Decide whether each statement below agrees with the column on hope that follows, answering yes or no and quoting the deciding words of the column. (a) The column describes Joni Eareckson Tada as a quadriplegic since her teens. (b) The column states that, at the current level of vaccinations in Wisconsin, vaccinating all the 1B category folks would take several weeks. (c) The column notes that the definition of hope from Alexa includes a time line.

*** Excerpted passage ***

Wednesday, Jan. 27
By Katherine Schneider, for the CVPost
With a new administration in Washington and vaccines for the COVID-19 virus being rolled out, I hear hopes flying high. But I worry.
No administration could accomplish all the good things that are being hoped for, especially not soon. At the current level of vaccinations in Wisconsin, it would take several months to vaccinate even all the 1B category folks.
When the things hoped for don’t happen, there’s this piece of human nature that makes us get sad, mad and bitter and look for someone to blame.
Those of us with disabilities may be a step ahead in understanding hope. A definition of hope from Alexa is revealing: “Hope is the belief that things will turn out for the best.” Notice no specifics and no time line given!
Two examples
Take Joni Eareckson Tada for example. A quadriplegic since her teens and the author of several books including Gaining a Hopeful Spirit, she’s moved from early hoping for recovery to using the insights from her life in a wheelchair to encourage others.
An elder author that I go to for hope is Anne Lamott. She points out in Almost Everything that hope springs from what is right in front of us, that which surprises us and that which “seems to work.”
She acknowledges that scary things are real too, but focuses on the little signs of hope.
Hope during the pandemic might be that neighbors are helping neighbors; parents are supervising their children’s educations in addition to their jobs and grocery store clerks come to work even though they may well be exposed to COVID-19. If we focus on the small daily signs of hope, we may be inspired enough to go from seeing the hope to being the hope.
As Amanda Gorman said in her magnificent Inaugural poem, “For always there is light…If only we’re brave enough to be it.”

*** Listed records ***

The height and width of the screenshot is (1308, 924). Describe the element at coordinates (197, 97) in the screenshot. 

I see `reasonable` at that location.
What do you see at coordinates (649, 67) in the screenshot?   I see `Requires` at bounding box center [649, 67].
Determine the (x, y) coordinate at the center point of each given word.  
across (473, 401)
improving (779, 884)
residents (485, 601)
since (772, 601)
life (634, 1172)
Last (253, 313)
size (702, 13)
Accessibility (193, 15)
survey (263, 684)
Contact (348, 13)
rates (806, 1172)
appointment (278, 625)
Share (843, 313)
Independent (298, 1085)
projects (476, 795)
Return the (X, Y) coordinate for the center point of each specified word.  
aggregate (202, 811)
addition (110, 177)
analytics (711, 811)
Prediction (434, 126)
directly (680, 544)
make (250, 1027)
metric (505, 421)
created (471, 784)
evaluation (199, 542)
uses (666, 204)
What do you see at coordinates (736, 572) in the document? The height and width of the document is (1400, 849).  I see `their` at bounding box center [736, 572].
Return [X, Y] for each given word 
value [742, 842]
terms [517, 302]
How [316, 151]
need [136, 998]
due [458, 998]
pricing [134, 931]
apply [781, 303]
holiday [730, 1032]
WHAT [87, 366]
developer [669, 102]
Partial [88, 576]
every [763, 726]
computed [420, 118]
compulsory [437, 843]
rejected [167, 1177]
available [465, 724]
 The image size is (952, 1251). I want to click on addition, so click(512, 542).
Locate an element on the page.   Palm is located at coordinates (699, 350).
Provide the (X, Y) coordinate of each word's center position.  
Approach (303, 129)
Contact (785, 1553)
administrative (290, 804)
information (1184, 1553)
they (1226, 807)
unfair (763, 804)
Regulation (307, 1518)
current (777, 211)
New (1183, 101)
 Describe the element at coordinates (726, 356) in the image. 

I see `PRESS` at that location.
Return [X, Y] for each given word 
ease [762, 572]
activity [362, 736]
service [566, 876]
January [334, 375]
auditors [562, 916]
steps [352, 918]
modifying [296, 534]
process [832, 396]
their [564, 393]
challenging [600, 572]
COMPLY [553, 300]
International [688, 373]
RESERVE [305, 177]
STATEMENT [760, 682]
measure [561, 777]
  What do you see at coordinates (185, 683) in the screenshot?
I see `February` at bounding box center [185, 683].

***

== Problem solution ==
(a) Yes: "A quadriplegic since her teens"
(b) No: "it would take several months to vaccinate even all the 1B category folks"
(c) No: "Notice no specifics and no time line given!"